Como todos los grandes artistas, Diane Arbus comparte su mundo con un enorme respeto hacia el observador y el observado. Cuando fotografía al Muchacho con sombrero de paja esperando participar en una marcha a favor de la guerra, en Nueva York, en 1967, lo hace con la misma consideración con la que retrata al Joven con rulos en su casa en la calle 20 Oeste, también en Nueva York, en 1966, o a Una mujer en el paseo marítimo de Coney Island, en 1956. No adoctrina, muestra lo que ve. Es el espectador el que debe sentir, valorar o simplemente dejarse llevar. La vida es imprevisible, y quienes la disfrutan o padecen, también. "Nunca nada es igual a como decían que era. Lo que nunca he visto antes es lo que reconozco". Arbus asume el misterio con naturalidad, con la misma sencillez con la que retratará a dos jóvenes con el síndrome de Down, a un gigante judío en su casa con sus padres, en el Bronx, o a una tragasables albina en una feria, en Maryland.

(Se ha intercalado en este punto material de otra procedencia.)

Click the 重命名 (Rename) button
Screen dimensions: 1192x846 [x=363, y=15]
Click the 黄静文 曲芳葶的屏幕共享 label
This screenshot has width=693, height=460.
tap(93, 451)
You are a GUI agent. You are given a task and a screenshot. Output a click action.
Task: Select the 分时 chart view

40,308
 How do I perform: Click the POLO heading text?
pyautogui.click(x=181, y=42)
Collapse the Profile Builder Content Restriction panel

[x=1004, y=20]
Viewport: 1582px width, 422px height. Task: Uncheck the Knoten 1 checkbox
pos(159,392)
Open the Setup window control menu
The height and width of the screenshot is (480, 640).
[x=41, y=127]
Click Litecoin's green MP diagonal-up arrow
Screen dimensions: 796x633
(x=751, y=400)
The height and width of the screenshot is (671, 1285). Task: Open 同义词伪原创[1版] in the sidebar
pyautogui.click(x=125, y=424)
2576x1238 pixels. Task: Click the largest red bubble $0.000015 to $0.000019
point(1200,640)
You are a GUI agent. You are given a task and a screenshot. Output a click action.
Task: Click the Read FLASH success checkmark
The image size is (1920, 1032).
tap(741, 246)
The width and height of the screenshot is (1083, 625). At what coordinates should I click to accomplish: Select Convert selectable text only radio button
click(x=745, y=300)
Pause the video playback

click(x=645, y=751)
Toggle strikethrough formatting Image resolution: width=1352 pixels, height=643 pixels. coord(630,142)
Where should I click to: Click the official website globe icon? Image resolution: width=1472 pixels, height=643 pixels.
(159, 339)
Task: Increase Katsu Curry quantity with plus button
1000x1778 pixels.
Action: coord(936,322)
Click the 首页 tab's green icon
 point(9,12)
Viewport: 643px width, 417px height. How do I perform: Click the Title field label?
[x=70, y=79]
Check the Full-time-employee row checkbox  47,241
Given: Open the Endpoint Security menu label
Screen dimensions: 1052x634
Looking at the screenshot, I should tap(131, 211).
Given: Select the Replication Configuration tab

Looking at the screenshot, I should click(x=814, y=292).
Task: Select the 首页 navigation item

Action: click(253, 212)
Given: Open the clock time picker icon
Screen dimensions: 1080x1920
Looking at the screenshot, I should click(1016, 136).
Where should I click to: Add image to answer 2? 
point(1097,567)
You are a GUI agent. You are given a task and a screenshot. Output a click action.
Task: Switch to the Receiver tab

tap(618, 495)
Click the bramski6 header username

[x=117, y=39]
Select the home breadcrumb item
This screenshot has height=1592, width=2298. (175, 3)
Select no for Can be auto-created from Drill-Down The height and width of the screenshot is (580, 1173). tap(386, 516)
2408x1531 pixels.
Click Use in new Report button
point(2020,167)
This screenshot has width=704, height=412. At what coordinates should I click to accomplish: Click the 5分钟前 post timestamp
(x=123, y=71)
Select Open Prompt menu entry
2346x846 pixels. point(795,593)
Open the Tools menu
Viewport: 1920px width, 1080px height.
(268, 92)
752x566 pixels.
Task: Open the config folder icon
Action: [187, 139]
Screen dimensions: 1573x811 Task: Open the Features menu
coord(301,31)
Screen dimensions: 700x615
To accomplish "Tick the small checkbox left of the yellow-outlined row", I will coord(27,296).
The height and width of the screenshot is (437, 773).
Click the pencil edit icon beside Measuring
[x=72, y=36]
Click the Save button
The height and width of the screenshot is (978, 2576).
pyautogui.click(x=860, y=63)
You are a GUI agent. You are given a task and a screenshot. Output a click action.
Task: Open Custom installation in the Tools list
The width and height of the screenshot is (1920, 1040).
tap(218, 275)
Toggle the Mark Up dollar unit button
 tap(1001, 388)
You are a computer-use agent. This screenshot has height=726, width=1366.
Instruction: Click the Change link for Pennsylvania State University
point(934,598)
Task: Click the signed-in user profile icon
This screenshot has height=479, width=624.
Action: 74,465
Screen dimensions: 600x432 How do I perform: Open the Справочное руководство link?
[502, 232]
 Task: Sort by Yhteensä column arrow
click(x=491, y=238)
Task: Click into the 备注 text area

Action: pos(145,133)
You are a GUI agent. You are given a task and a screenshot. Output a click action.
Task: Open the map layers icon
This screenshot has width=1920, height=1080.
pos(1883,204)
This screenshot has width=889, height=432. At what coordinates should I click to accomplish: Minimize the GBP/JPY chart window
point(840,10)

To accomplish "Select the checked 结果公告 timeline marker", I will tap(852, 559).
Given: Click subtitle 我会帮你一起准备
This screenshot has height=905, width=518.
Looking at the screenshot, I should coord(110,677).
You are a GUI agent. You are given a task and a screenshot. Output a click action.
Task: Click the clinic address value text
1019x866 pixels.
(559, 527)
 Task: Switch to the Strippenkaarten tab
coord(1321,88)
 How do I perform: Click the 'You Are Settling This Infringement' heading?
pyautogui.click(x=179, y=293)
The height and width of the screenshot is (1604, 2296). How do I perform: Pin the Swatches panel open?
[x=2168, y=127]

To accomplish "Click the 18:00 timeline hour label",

Aquella dama de buena familia que elige lo que la sociedad rechaza, que decide mostrar sin coartadas morales lo que los bienpensantes ocultan y que nos conmueve al descubrirnos la ternura que puede encerrar cualquier mirada, resolvió con creces todos los acertijos que le plantearon en su cuento de hadas. El 27 de julio de 1971, a los 47 años de edad, Diane Arbus bajó su último peldaño, se cortó las venas y comenzó la leyenda.
La exposición 'Diane Arbus. Revelaciones' se podrá visitar en CaixaForum (avenida del Marqués de Comillas, 6-8. Barcelona) hasta el 14 de mayo.